Breast TAs are not related to TAs of the colon or elsewhere in the body. Because TAs are so uncommon, there has been no consensus in the literature whether TAs, like FAs, are associated with an increased risk of cancer elsewhere in the breasts (21). Co-occurrence of TAs and breast malignancy (4) is also rare. To date, there have been only 3 reported cases of malignancies arising in breast-primary TAs: a case report of a mass due to TA with grouped amorphous calcifications, which were later proven to be DCIS at lumpectomy (13); 1 breast adenocarcinoma arising in a preexisting TA (18); and 1 co-localization of tubular adenoma and DCIS, with histopathology showing a distinct delineation between the 2 lesions that favored 2 separate entities rather than malignancy arising in a TA (22). In our case review, there was no concurrent malignancy on follow-up of any of the 41 cases, including the 5 true TAs.

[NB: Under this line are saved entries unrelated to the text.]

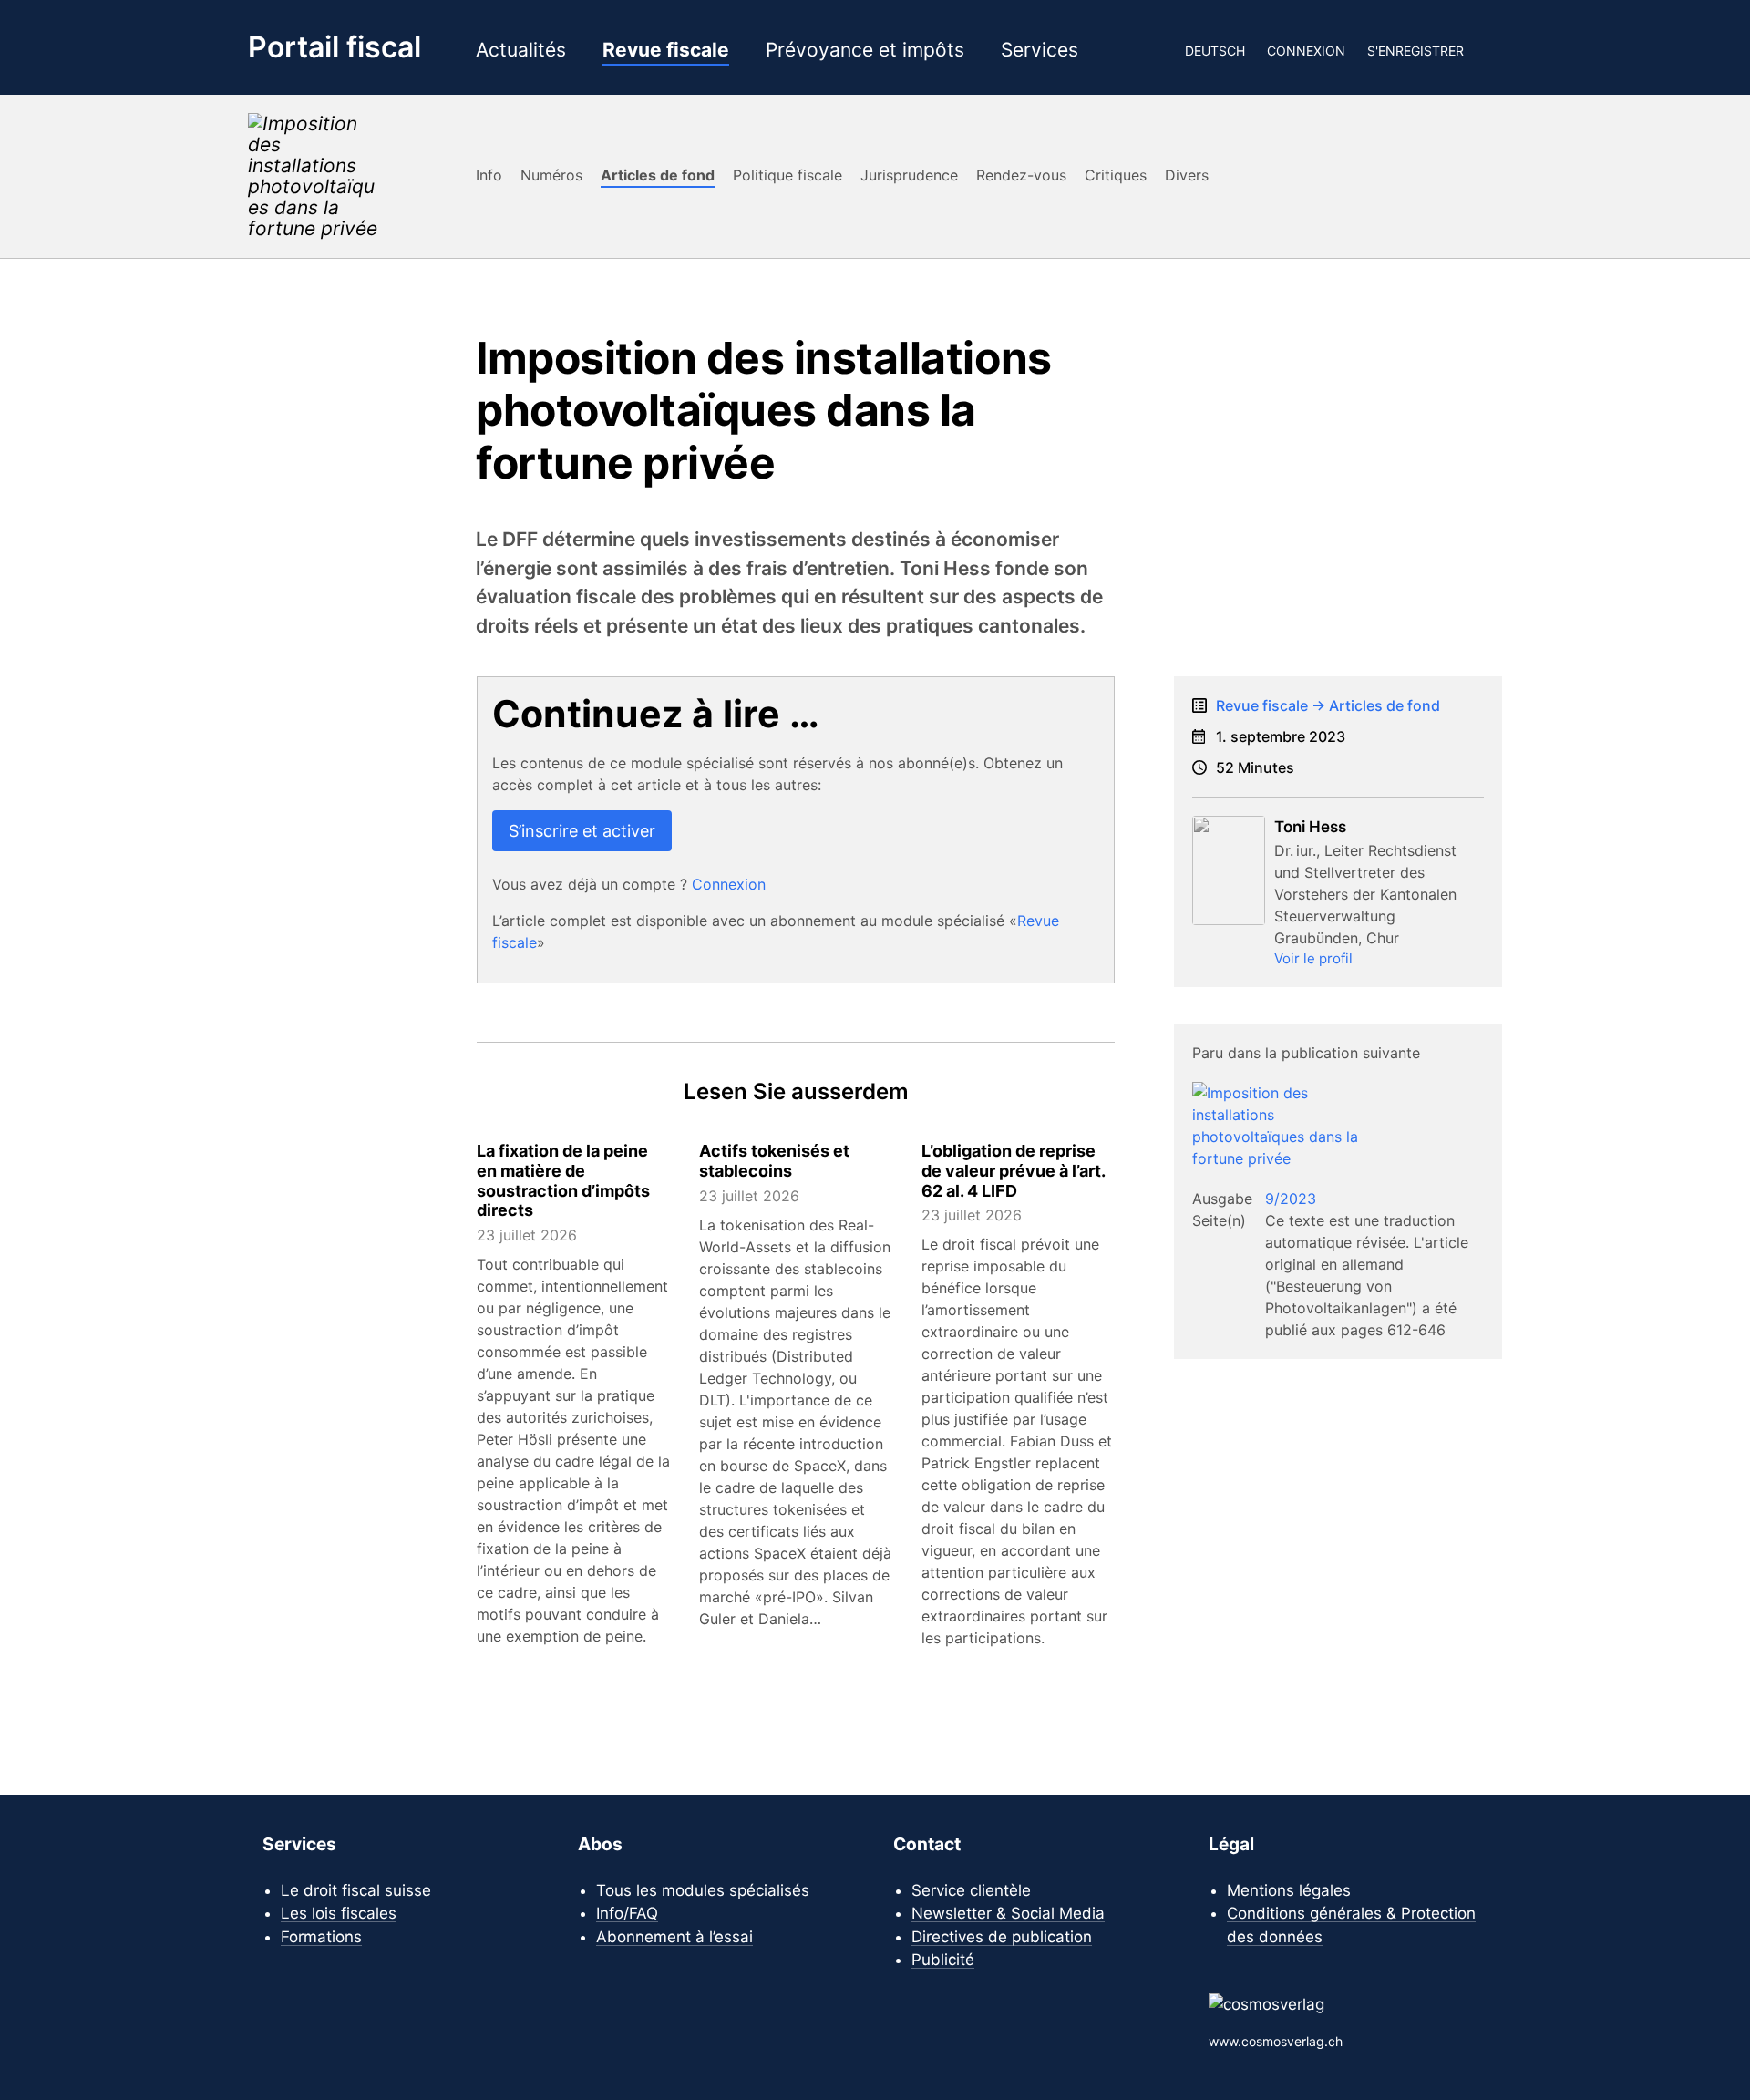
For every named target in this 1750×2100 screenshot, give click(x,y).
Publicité (942, 1960)
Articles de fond (658, 175)
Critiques (1116, 175)
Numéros (551, 175)
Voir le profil (1313, 958)
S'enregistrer (1415, 50)
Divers (1187, 175)
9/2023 (1290, 1198)
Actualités (521, 50)
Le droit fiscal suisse (356, 1890)
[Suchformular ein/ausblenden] (1494, 50)
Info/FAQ (627, 1913)
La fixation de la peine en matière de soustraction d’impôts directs (563, 1180)
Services (1039, 50)
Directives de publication (1001, 1937)
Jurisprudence (909, 175)
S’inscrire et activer (582, 830)
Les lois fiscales (338, 1913)
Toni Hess (1310, 827)
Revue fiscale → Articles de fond (1328, 705)
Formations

Because of its benign classification and excellent prognosis, management of biopsy-proven TAs is similar to that of other benign breast lesions, in which diagnostic follow-up is not required. In the literature, management of biopsy-proven TAs varied across institutions, with some recommending a single 6-month follow-up for stability (6), and others suggesting surgical excision (15). In our own retrospective review, patients resumed routine age- and risk-appropriate screening; many patients under age 30 were advised to resume clinical breast exams with no specific follow-up imaging recommended. In cases of biopsy-confirmed TAs displaying suspicious characteristics such as suspicious calcifications or increase in size greater than 20% within 6 months (23), repeat core-needle biopsy or surgical consultation and excision should be considered.

Funding

None declared.

Conflict of Interest Statement

W.A.B. discloses a research grant to the department from Koios Medical, Inc, for which she is the principal investigator. W.A.B. is an Associate Editor for Journal of Breast Imaging and was recused from all aspects of review of this article. W.A.B. is voluntary Chief Scientific Advisor to DenseBreast-info.org. G.J.J. and G.J.C. have no relationships to disclose.